Had Dinner with Alberto and his wife...very nice people. Alberto is the Activities/Concierge for our company, and today was my first time meeting them. He speaks decent english, but she is still learning for the most part. It's such a different experience than what i am used to in the states, when the language barrier is there. But i think it's fun and good character builder. I really need to learn spanish though. I could probably get a raise.

I'm loving this new George Strait song titled "wrapped". It just flows really well and i find it to be a great song.

It's interesting to me that now that i am in mexico, a lot of the websites automatically switch to spanish. Apparantley the spanish word for 'link' is Vinculo.

I sat on the beach for a bit today, but didn't want to spend too much time out there so not to spoil my vacation coming up in a few weeks. Just don't want to wear off the excitement of being on a beach.

Cubs are on fire, only 2.5 back. Who would of thought, certainly not me. In my lifetime i have never seen them win so many games in 1 stretch, and i am guessing neither has my dad or grandpa. Obviously they are only setting themselves up for major failure at the end of the year.

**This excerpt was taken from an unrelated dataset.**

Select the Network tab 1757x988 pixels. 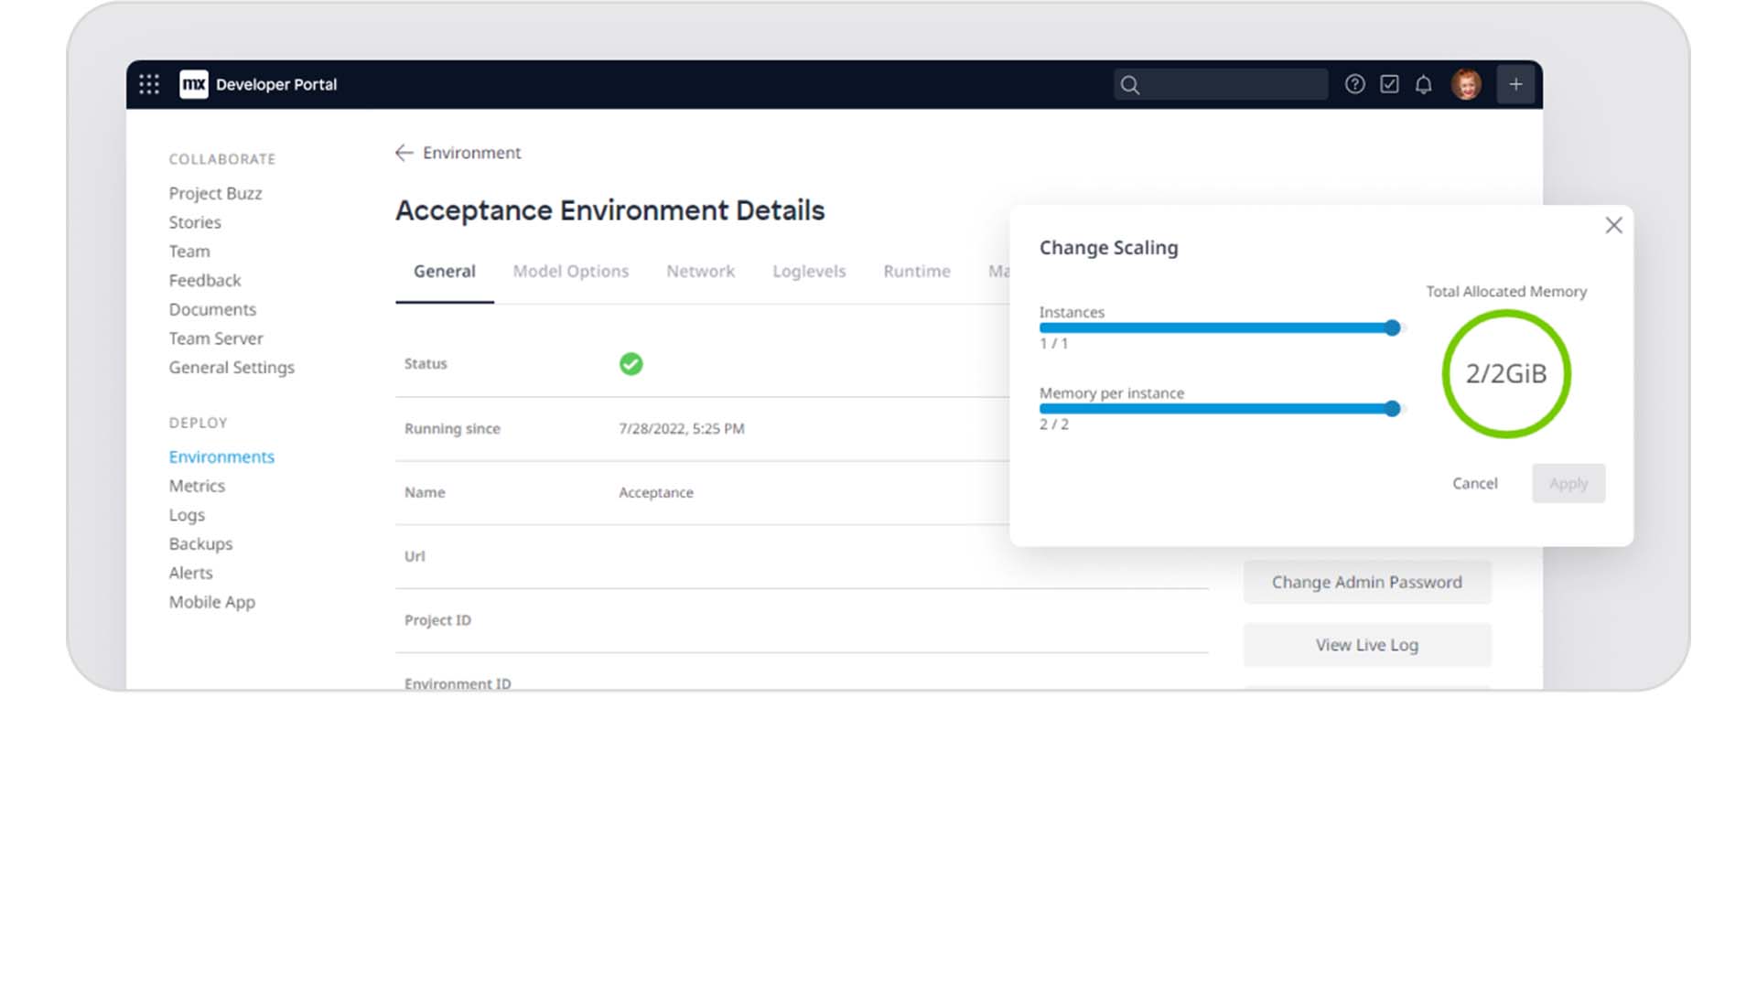pyautogui.click(x=700, y=270)
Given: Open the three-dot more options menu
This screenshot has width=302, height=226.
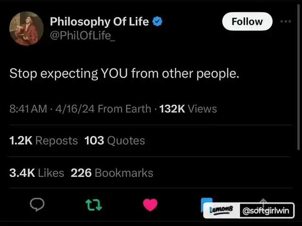Looking at the screenshot, I should click(x=286, y=22).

Anywho, let's hope tomorrow goes well and maybe i will learn something.

Sunday, July 15, 2007

turn me inside out, and upside down


I'm thinking maybe what i am missing from life is that i should be doing something that i feel is meaningful. Like maybe work for a charity or non-profit organization for a cause that means something to me, or makes me feel like i am making a difference. Sounds very cheesy, but i am sure it would be much more satisfying going to bed every night.

Spent some time on a paddleboat last night in the middle of a small lake. Very intersting experience, one of those experiences you feel is kinda surreal for some reason. Like you start out your day thinking how your day is gonna go, then you find yourself in a very different situation. Needless to say, it was a lot of fun.

Is it too early to start counting down until i leave for vacation? We are within a month of throwing a football on the white sand beach and diving into the ocean.
It's gonna be an interesting time to see how well ferrell and jonah adapt to each other. Two totally opposite personalities, but i am predicting they will become great friends. I'm thinking a video camera might be a good idea for this vacation.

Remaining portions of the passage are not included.